Landing: December 1, 1991, 2:34:44 p.m. PST
Landing Weight: 193,825 pounds
Runway: 5
Rollout Distance: 11,191 feet
Rollout Time: 107 seconds
Revolution: 110
Mission Duration: 6 days, 22 hours, 50 minutes, 44 seconds
Returned to KSC: December 8, 1991
Orbit Altitude: 197 nautical miles
Orbit Inclination: 28.5 degrees
Miles Traveled: 2.9 million

Crew Members

                    STS-44 Crew Photo

Image above: STS-44 Crew photo with Commander Frederick D. Gregory, Pilot Terence T. Henricks, Mission Specialists Mario Runco, Jr., James S. Voss, F. Story Musgrave and Thomas J. Hennen.

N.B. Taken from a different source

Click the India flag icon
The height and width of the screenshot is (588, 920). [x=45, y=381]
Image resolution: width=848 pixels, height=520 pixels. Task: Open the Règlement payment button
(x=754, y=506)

Image Credit: NASA

Launch Highlights

STS-44 Mission Patch The launch set for November 19 was delayed due to a malfunctioning redundant inertial measurement unit on the Inertial Upper Stage booster attached to the Defense Support Program satellite. The unit was replaced and tested. The launch was reset for November 24, delayed 13 minutes to allow an orbiting spacecraft to pass and allow external tank liquid oxygen replenishment after minor repairs to the valve in the liquid oxygen replenishment system in the mobile launcher platform.

Mission Highlights

A dedicated Department of Defense mission. The unclassified payload included a Defense Support Program (DSP) satellite and attached Inertial Upper Stage (IUS), which were deployed on flight day one. Cargo bay and middeck payloads: Interim Operational Contamination Monitor (IOCM); Terra Scout; Military Man in Space (M88-1); Air Force Maui Optical System (AMOS); Cosmic Radiation Effects and Activation Monitor (CREAM); Shuttle Activation Monitor (SAM); Radiation Monitoring Equipment III (RME III); Visual Function Tester-1 (VFT-1); Ultraviolet Plume Instrument (UVPI). Bioreactor Flow and Particle Trajectory experiment; and Extended Duration Orbiter Medical Project, a series of investigations in support of Extended Duration Orbiter.